Nella sentenza oggetto della segnalazione la Corte di giustizia ha precisato i limiti che discendono dal diritto primario dell’Unione europea, e in particolare dalla Carta dei diritti fondamentali, all’esercizio da parte del legislatore nazionale del margine di discrezionalità che sussiste in relazione ai motivi facoltativi di non esecuzione di un MAE. Gli Stati membri sono infatti liberi di trasporre o meno tali motivi nel loro diritto interno, ma laddove decidano di farlo devono rispettare il principio di uguaglianza davanti alla legge garantito dall’art. 20 della Carta. Diversamente dal divieto di discriminazione in base alla nazionalità di cui all’art. 18 TFUE (replicato dall’art. 21, par. 2, della Carta), il cui ambito di applicazione soggettivo - secondo un’interpretazione ormai consolidata della Corte di giustizia - è circoscritto ai soli cittadini degli Stati membri, l’art. 20 della Carta si applica a tutte le situazioni disciplinate dal diritto dell’Unione, e quindi rileva anche rispetto a disparità di trattamento tra cittadini di Stati membri, da un lato, e cittadini di Stati terzi, dall’altro. Tali differenze di trattamento sono consentite solo ove sussista una ragionevole giustificazione oggettiva. Nel caso di specie, da un lato, la formulazione del motivo di non esecuzione di cui all’art. 4, punto 6, della decisione quadro non ha una portata limitata ai soli cittadini degli Stati membri. Dall’altro, l’art. 18-bis della legge n. 69 del 2005, escludendo in modo assoluto e automatico i cittadini di paesi terzi dal beneficio del motivo di non esecuzione del MAE in questione, preclude all’autorità giudiziaria dell’esecuzione ogni possibilità di verificare se i legami del cittadino di paese terzo destinatario del MAE siano sufficienti affinché l’obiettivo del reinserimento sociale perseguito dall’art. 4, punto 6, possa essere meglio raggiunto ove detta persona sconti la sua pena nello Stato membro nel quale risiede o dimora.
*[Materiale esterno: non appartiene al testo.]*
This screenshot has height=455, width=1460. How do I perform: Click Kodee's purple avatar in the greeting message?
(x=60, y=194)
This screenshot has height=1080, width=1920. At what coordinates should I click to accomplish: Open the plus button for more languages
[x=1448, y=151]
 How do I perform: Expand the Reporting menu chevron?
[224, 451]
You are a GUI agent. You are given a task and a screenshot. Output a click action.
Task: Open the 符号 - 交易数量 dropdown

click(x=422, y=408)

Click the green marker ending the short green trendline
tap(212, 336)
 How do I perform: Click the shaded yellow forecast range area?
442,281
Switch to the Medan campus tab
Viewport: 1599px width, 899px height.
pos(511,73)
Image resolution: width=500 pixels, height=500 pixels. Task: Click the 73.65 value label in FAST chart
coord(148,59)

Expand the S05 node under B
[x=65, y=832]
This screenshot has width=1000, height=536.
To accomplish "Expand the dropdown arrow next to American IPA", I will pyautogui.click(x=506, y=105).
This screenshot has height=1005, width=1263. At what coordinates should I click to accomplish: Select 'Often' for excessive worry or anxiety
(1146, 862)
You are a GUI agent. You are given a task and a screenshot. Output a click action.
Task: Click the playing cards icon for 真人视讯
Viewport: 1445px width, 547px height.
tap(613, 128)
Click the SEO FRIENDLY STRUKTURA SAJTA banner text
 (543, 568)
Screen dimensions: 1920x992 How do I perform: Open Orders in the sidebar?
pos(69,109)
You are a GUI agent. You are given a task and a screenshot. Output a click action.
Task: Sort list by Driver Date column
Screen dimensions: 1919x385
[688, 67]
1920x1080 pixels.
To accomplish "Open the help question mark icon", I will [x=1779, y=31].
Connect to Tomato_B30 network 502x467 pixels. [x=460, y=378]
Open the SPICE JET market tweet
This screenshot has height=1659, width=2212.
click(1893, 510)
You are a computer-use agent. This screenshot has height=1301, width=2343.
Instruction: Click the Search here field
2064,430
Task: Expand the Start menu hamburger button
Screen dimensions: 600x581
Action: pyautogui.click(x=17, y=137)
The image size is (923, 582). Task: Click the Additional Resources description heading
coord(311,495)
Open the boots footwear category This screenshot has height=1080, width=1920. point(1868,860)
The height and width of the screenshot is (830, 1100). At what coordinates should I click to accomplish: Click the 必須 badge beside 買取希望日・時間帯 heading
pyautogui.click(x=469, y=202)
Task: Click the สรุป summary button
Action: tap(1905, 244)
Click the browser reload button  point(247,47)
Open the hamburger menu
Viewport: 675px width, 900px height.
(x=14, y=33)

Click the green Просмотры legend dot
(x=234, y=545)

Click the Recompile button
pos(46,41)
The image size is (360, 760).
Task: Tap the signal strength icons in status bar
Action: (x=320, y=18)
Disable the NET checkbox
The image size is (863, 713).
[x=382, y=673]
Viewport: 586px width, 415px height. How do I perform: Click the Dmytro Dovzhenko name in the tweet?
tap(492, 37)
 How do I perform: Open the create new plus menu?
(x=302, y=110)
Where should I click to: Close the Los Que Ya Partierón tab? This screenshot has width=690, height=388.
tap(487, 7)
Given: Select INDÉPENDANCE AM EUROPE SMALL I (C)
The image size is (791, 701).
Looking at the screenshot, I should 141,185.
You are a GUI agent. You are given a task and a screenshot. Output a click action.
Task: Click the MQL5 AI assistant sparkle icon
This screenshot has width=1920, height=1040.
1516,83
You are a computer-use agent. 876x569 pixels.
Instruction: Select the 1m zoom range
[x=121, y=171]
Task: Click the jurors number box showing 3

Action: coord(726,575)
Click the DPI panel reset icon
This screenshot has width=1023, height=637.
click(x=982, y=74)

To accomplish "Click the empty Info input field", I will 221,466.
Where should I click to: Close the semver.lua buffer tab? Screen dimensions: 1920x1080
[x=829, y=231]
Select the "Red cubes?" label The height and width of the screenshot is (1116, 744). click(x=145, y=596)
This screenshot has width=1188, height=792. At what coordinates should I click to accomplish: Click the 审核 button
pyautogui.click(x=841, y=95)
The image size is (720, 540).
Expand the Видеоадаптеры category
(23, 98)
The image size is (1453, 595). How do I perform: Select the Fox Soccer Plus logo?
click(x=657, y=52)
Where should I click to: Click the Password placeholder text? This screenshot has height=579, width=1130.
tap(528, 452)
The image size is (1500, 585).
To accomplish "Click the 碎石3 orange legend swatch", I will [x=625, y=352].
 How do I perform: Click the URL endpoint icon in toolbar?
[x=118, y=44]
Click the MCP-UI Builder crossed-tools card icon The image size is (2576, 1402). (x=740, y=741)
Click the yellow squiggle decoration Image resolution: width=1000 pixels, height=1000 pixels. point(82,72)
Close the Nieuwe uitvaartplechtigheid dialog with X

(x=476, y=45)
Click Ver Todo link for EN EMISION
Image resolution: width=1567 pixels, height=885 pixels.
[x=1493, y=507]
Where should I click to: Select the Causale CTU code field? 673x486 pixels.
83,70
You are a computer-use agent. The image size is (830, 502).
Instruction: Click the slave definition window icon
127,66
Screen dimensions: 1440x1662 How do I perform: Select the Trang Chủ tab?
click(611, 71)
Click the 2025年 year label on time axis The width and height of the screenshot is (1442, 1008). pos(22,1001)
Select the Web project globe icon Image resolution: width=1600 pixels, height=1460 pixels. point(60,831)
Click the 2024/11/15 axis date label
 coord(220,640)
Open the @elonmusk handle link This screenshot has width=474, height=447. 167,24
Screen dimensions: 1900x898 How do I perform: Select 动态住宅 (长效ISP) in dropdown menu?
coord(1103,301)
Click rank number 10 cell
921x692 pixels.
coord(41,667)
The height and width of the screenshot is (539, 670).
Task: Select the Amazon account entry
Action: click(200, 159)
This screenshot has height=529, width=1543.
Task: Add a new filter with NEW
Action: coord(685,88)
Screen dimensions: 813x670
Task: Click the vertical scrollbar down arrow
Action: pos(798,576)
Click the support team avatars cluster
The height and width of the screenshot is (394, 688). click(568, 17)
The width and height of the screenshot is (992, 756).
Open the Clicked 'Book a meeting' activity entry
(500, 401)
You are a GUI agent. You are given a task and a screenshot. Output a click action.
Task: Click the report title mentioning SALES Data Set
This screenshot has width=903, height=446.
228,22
Da ultimo, con riguardo alla valutazione che l’autorità giudiziaria dell’esecuzione è chiamata a svolgere a tal fine, la Corte di giustizia ha chiarito che occorre tenere conto dei legami familiari, linguistici, culturali, sociali o economici che il cittadino del paese terzo intrattiene con lo Stato membro di esecuzione, nonché della natura, la durata e le condizioni del suo soggiorno in tale Stato membro.

Facendo seguito all’interpretazione fornita dalla Corte di giustizia, nella sentenza n. 178 del 2023 (qui il comunicato) la Consulta  ha dichiarato l’illegittimità costituzionale dell’art. 18-bis della legge n. 69 del 2005 nella parte in cui non prevede che la corte d’appello possa rifiutare la consegna di una persona ricercata cittadina di uno Stato terzo, che legittimamente ed effettivamente abbia residenza o dimora nel territorio italiano e sia sufficientemente integrata in Italia, nei sensi precisati in motivazione, sempre che la corte d’appello disponga che la pena o la misura di sicurezza sia eseguita in Italia.

 

[1] Decisione quadro 2002/584/GAI del Consiglio, del 13 giugno 2002, relativa al mandato d'arresto europeo e alle procedure di consegna tra Stati membri - Dichiarazioni di alcuni Stati membri sull'adozione della decisione quadro.

[2] Su tale rinvio, e quello contestuale che ha dato origine alla sentenza nella causa C-699/21, E.D.L.., del 18 aprile 2023 (segnalata in questa Rubrica), operati tramite le ordinanze - rispettivamente - n. 217 e n. 216 del 2021, si v. il comunicato della Corte costituzionale del 18 novembre 2021.